| The problem |
Reproduce the lines that begin with the line containing "You are a GUI" and end with the line containing "pyautogui.click(x=293, y=114)", both included and with their requests, shifting every coordinate in the answers by adding -104 to it. Omit the pictures from your response.

| Excerpted records |
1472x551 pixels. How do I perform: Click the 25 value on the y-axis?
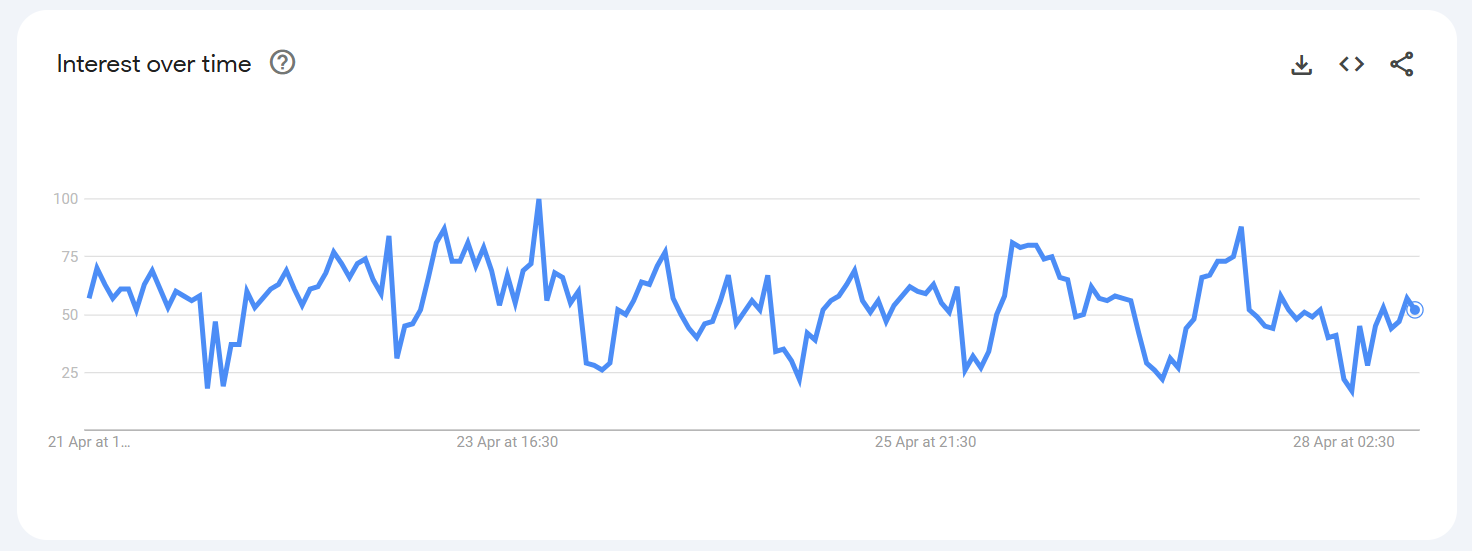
--
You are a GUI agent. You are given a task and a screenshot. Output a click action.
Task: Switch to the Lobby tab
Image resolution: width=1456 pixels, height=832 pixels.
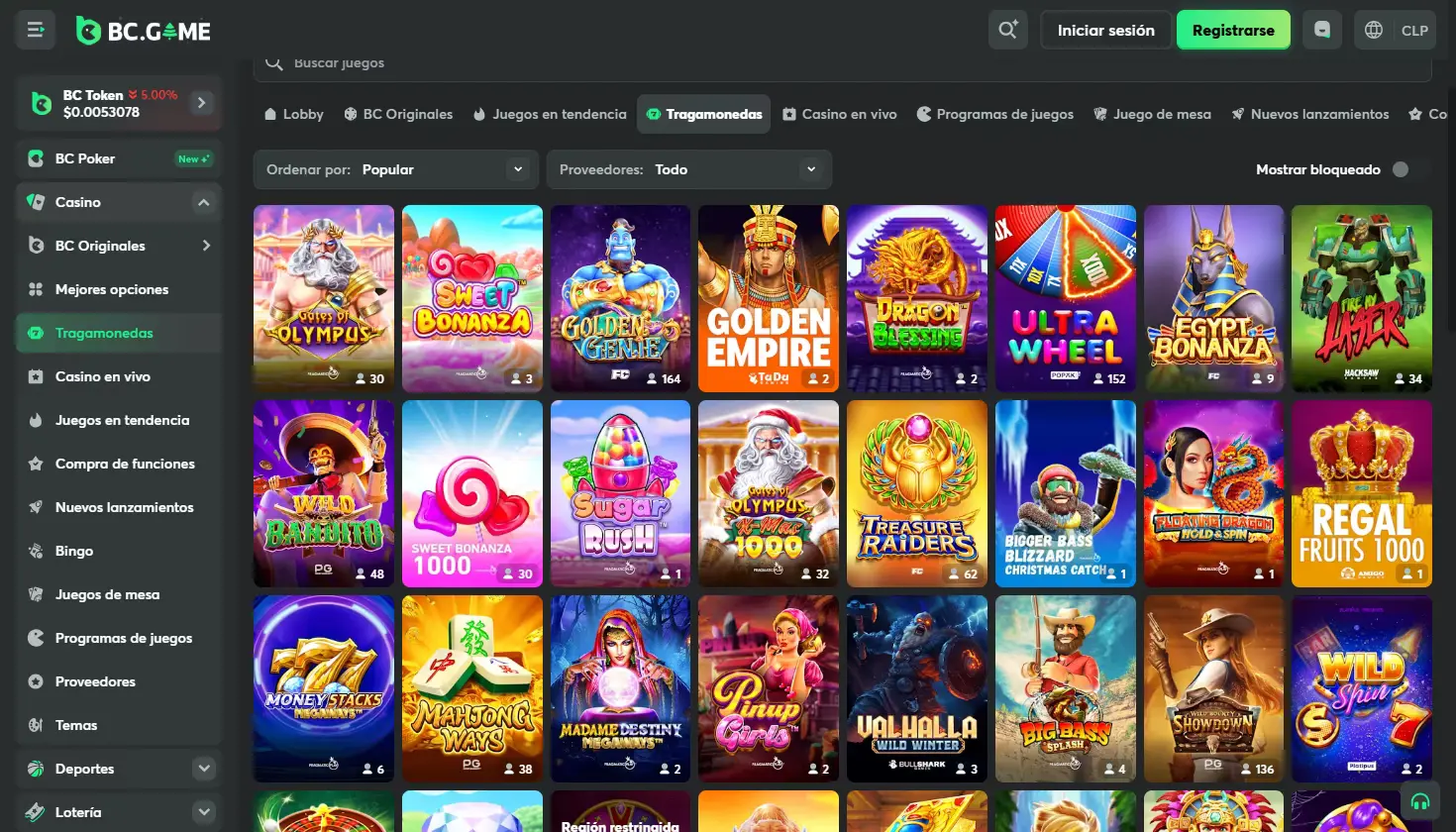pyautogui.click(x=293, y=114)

| Response |
You are a GUI agent. You are given a task and a screenshot. Output a click action.
Task: Switch to the Lobby tab
Image resolution: width=1456 pixels, height=832 pixels.
pyautogui.click(x=189, y=10)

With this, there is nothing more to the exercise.